05 - Preheat the oven to 350°F and position the rack in the center. Line two baking sheets with parchment paper.
06 - Lightly flour the work surface and roll the chilled dough to approximately 1/4 inch thickness. Use cookie cutters to cut shapes and space them at least 2 inches apart on the baking sheets. Re-roll scraps no more than twice to prevent toughness.
07 - Bake one baking sheet at a time for 10 minutes or until edges are lightly golden. For crisper cookies, extend baking by 2 to 3 minutes. Cool on the sheet for 10 minutes before transferring to a wire rack to cool completely.
08 - Whisk powdered sugar and maple syrup in a small bowl until moist.

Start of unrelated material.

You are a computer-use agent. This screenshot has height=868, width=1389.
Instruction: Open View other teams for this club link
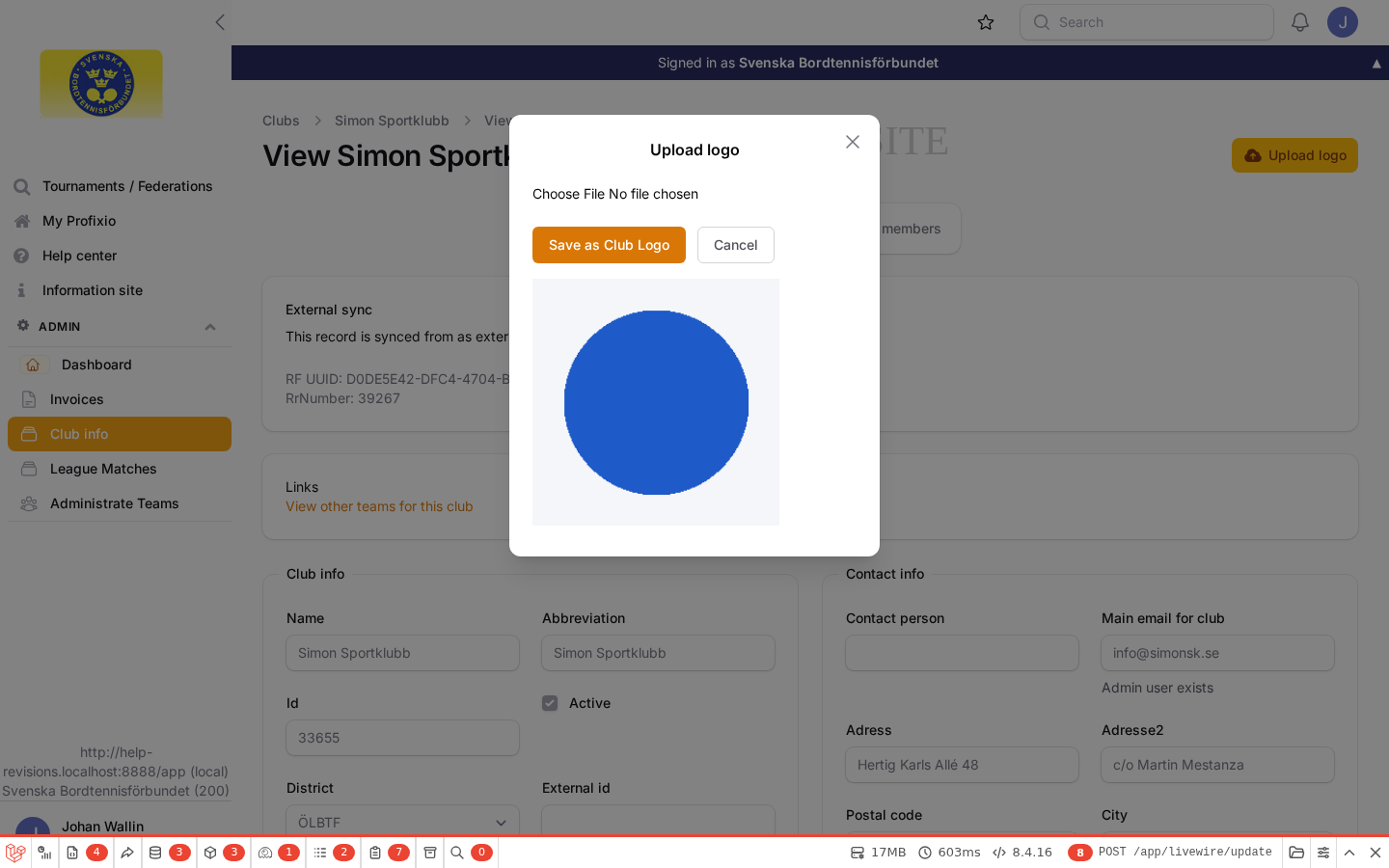pos(379,506)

Add milk 1 teaspoon at a time until the desired icing consistency is reached.
09 - Once cooled, decorate the cookies with the prepared maple royal icing as desired.

# Handy Tips:

01 - Refrigerate cut-out cookies before baking to prevent spreading.
02 - Bake one sheet at a time for even cooking and avoid rotating mid-bake.
03 - To achieve crispier cookies, extend baking time by a few minutes.
04 - Cookie dough can be frozen up to 3 months; thaw in the refrigerator.
05 - Decorated baked cookies freeze well for up to 3 months; thaw at room temperature.